◆ Exercise description
Each entry needs to be retyped exactly.

◆ Records
+-------+
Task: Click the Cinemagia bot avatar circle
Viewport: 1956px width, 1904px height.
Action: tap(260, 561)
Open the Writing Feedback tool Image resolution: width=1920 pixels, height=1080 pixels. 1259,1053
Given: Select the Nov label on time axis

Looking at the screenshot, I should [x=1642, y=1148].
+-------+
◆ Answer box
Task: Click the Cinemagia bot avatar circle
Viewport: 1956px width, 1904px height.
Action: tap(260, 561)
Open the Writing Feedback tool Image resolution: width=1920 pixels, height=1080 pixels. 1259,1053
Given: Select the Nov label on time axis

Looking at the screenshot, I should [x=1642, y=1148].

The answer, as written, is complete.